News | Post-doc’s tax and childcare status rejected

Student appeals to McGill, PGSS for help

McGill post-doctoral fellow Virginie Dormoy was forced to pay over $5,000 in tax returns when the Canada Revenue Agency (CRA) rejected her student status and refused to recognize her post-doctoral fellowship as non-taxable. The CRA also revoked the universal childcare benefits that Dormoy should have received for her child had her fellowship not been taxed.

Dormoy’s problems began when she forgot to submit her T2022A – a form issued by McGill that attests to a fellow’s student status, though there is no guarantee the CRA will recognize it. She was contacted by the CRA in December, at which point she sent it in her form only to have it rejected.

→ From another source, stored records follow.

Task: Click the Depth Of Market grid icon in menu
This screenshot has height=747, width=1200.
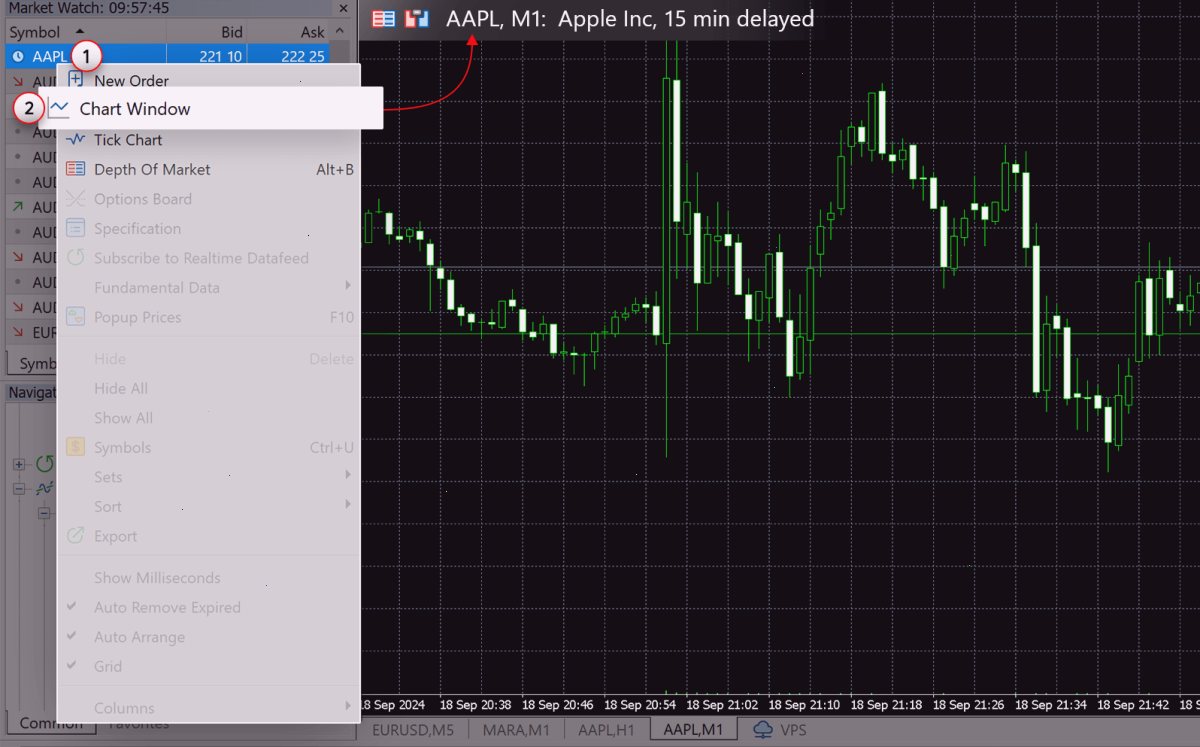Action: (76, 169)
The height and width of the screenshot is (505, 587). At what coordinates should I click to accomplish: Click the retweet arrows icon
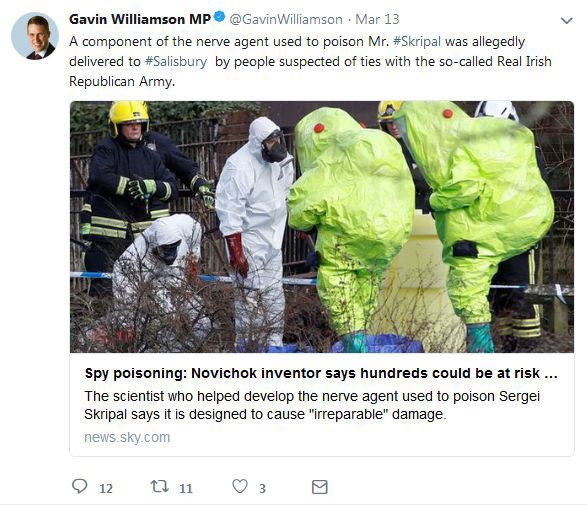(159, 486)
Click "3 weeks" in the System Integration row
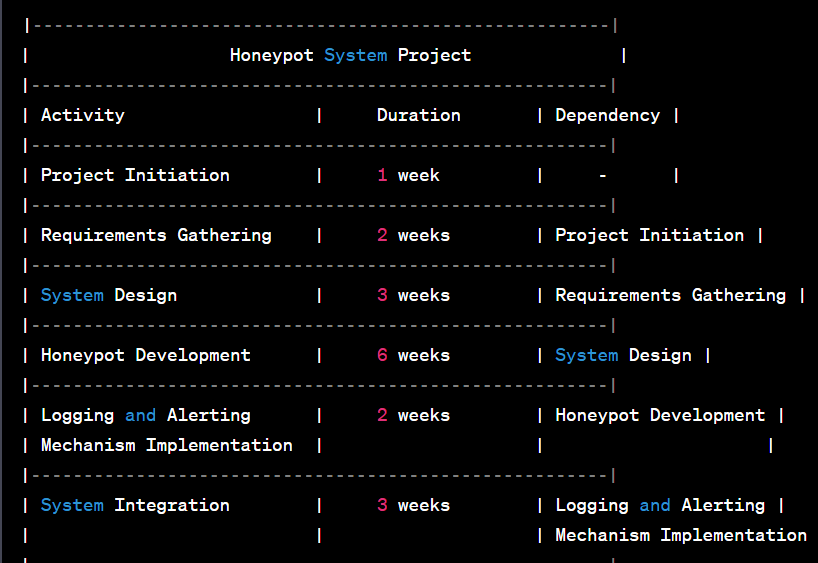818x563 pixels. pyautogui.click(x=413, y=505)
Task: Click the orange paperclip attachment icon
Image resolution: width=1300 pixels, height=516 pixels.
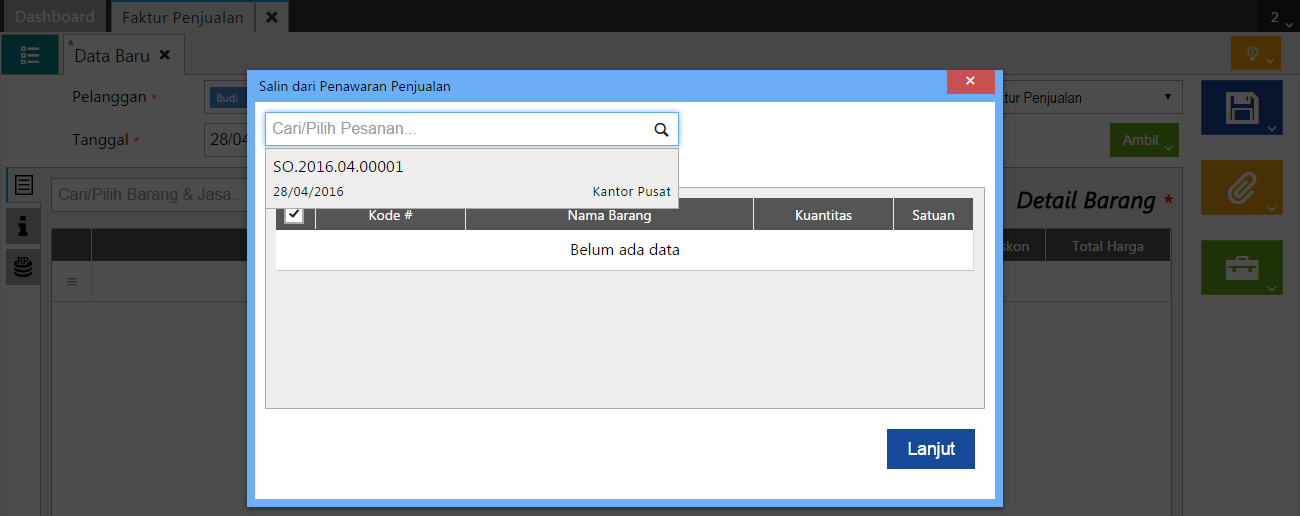Action: click(x=1240, y=186)
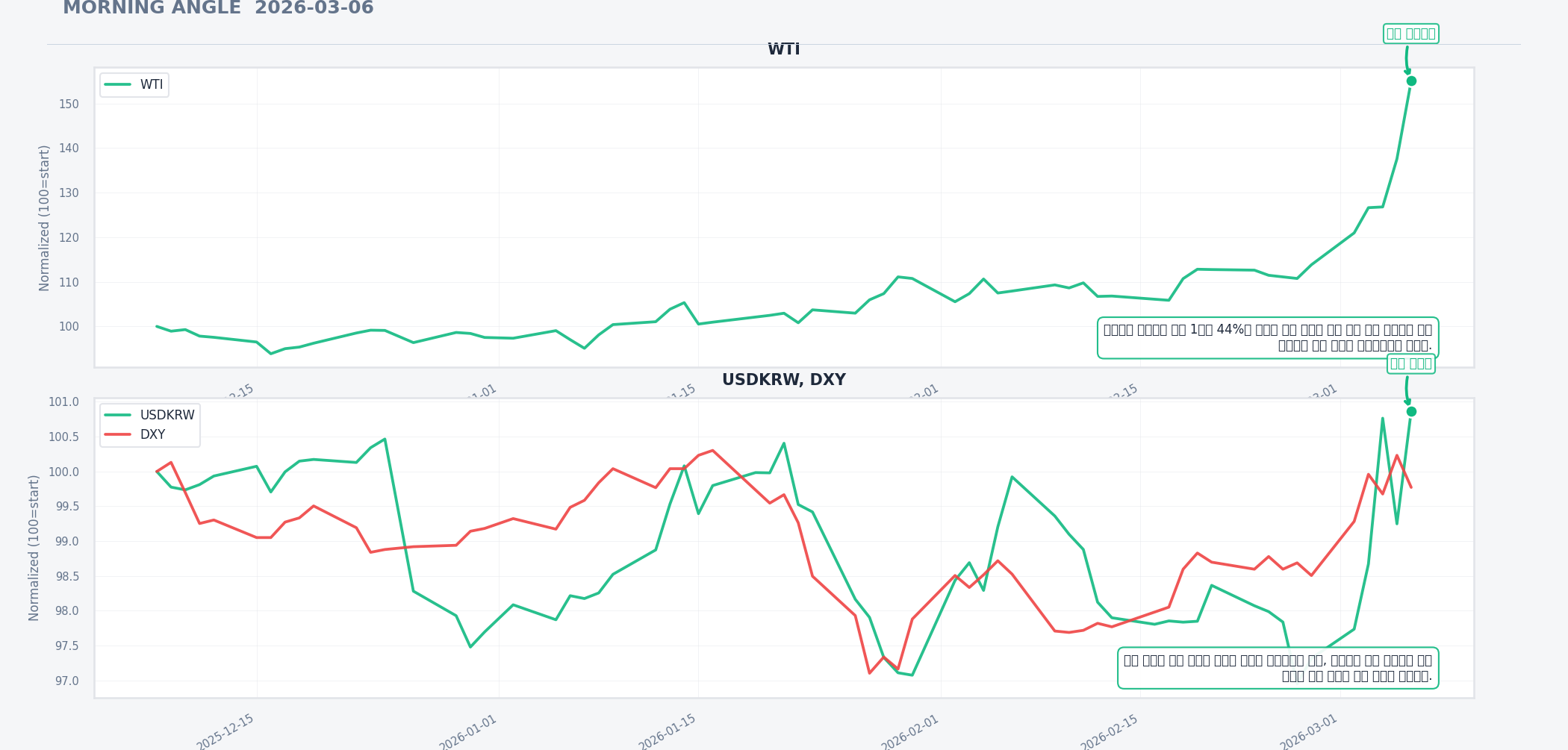This screenshot has height=750, width=1568.
Task: Click the callout label above the USDKRW chart
Action: [x=1410, y=363]
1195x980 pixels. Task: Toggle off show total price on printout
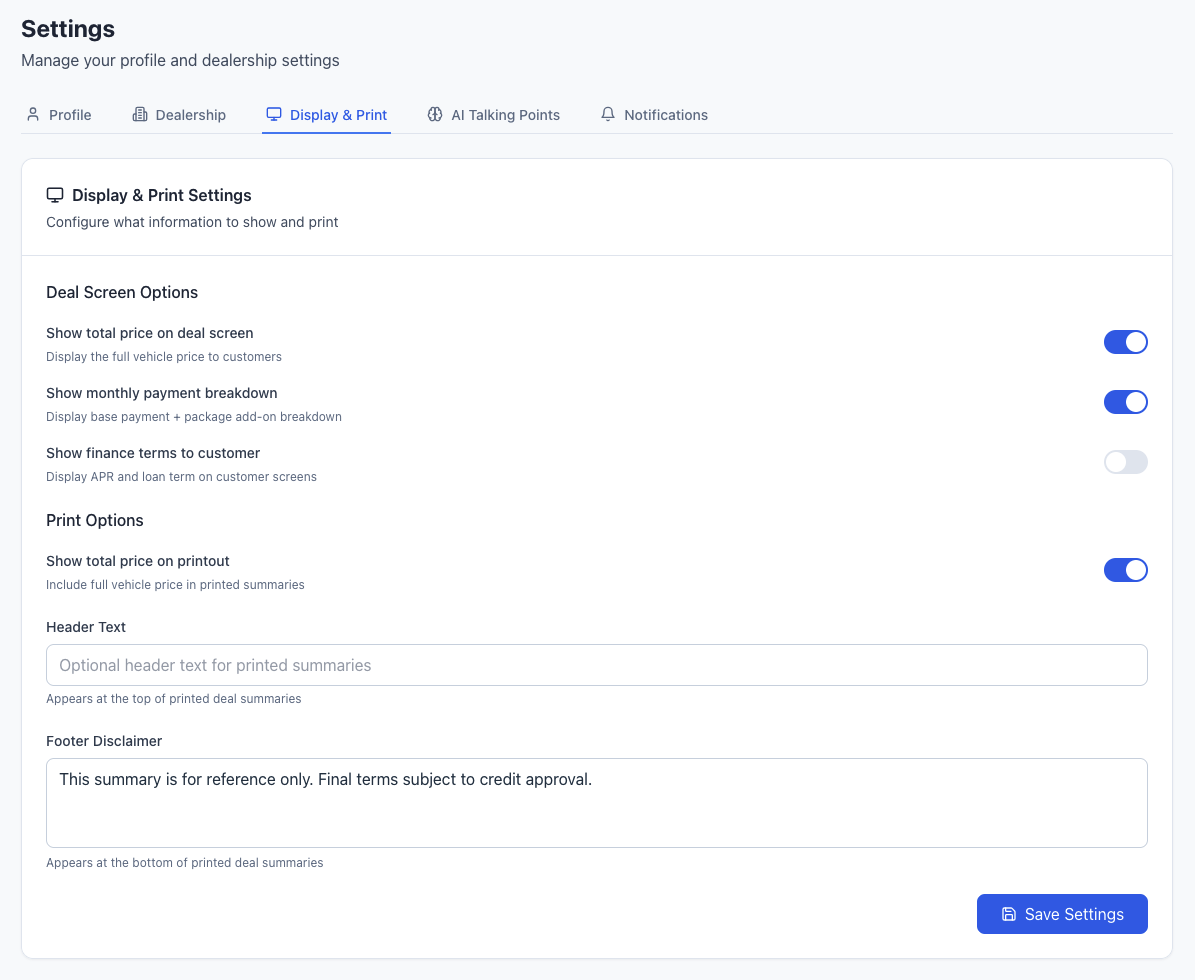tap(1125, 570)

“They told me they wouldn’t accept my form. They said I was not a full-time student because I’m not in an academic program that leads to a diploma,” Dormoy said. “Due to this incident, I had to pay $7,000, which includes losing my GST tax rebate and my child tax benefit.”

According to Dormoy, the CRA officer who had contacted her, Michel Detourneau, refused to negotiate her student status and said that the decision was final.

Detourneau declined The Daily’s request to comment on Dormoy’s case.

There are approximately 650 post-doctoral fellows at McGill, whose fellowship stipends are on average worth $38,000 per year.

“Revenue Canada chose to treat me differently from other post-doctoral fellows despite the fact that I submitted the same forms, and I have not received any support from McGill,” she said.

Both Dormoy’s supervisor, Imed Gallouzi, associate professor in biochemistry, and David Thomas, chair of thebiochemistry department, have written letters on her behalf to Martin Kreiswirth, dean of graduate and post-doctoral Studies, to ask for his help and support.

In response, Kreiswirth recently wrote a letter to the CRA on Dormoy’s behalf affirming that she is duly registered with the University and that the post-doctoral fellow is undergoing advanced academic training.

However, the letter is the extent to which Kreiswirth is able to help Dormoy.

“As an individual’s tax status is a personal matter and may be affected by numerous personal factors…McGill has advised that any post-doctoral fellow who has been assessed by Revenue Canada must seek professional assistance…regarding [her] particular tax file,” Kreiswirth wrote in an email to The Daily.

Due to the lack of initiative from McGill, Dormoy sought the help of the Postgraduate Student Society of McGill (PGSS).

According to Ladan Mahabadi, VP (External) of PGSS, the issue is complicated by the lack of agreement among Canadian universities. For example, the University of Toronto and University of Alberta do not consider their post-doctoral fellows as students and do not issue the T2022A tax slips.

Mahabadi explained that it is PGSS’ goal to help Dormoy and to use any resources available to them.

“We’re trying to challenge the [CRA’s] decision and potentially seek legal advice on what the next step should be. We’re also trying to gather support from the [McGill] administration and other post-doctoral fellows on campus and across Montreal,” Mahabadi said.

Matthew Milner, a PGSS post-doctoral representative, argued that this issue goes beyond taxes and income.

“It doesn’t come down to taxes at all. It’s either we get benefits as students and we can exercise them, one of which is the tax exemption; or we’re employees and we get other benefits like retirement pension and medical benefits,” Milner said.

On the other hand, Olivier Beaulieu-Mathurin, president of the National Graduate Council of the Quebec Federation of University Students (CNCS-FEUQ), flatly stated that post-doctoral fellows should be considered as students.

“Post-docs should be considered as students because they are undergoing training. In fact, at some universities, they do receive a document at the end of their fellowship which acknowledges their completion,” Beaulieu-Mathurin said.

There was consensus among the student representatives that CRA should not be interfering with university affairs.

“The CRA is evidently skewing the interpretation of the tax act. In the tax act, the university, which is a chartered institution of a province, has the right to define who its students are…. CRA is a federal agency and it is trying to trample in an area of provincial jurisdiction,” Milner said.

Student representatives are weary of the effects that this case could have on the financial security of current and future post-doctoral fellows.

“By setting this precedent, what’s to stop CRA from getting students to pay them retroactively without warning? Where’s the safeguard? It is likely that prospective post-doctoral fellows might be deterred from coming to McGill because of this,” Mahabadi said.

According to Kreiswirth, McGill is currently advocating this issue at many levels.

“McGill is participating with the Canadian Association for Graduate Studies and the Association des doyens des études supérieures au Québec to reinforce our belief that fellowship stipends for post-doctoral fellows are eligible for the educational deduction,” Kreiswirth wrote.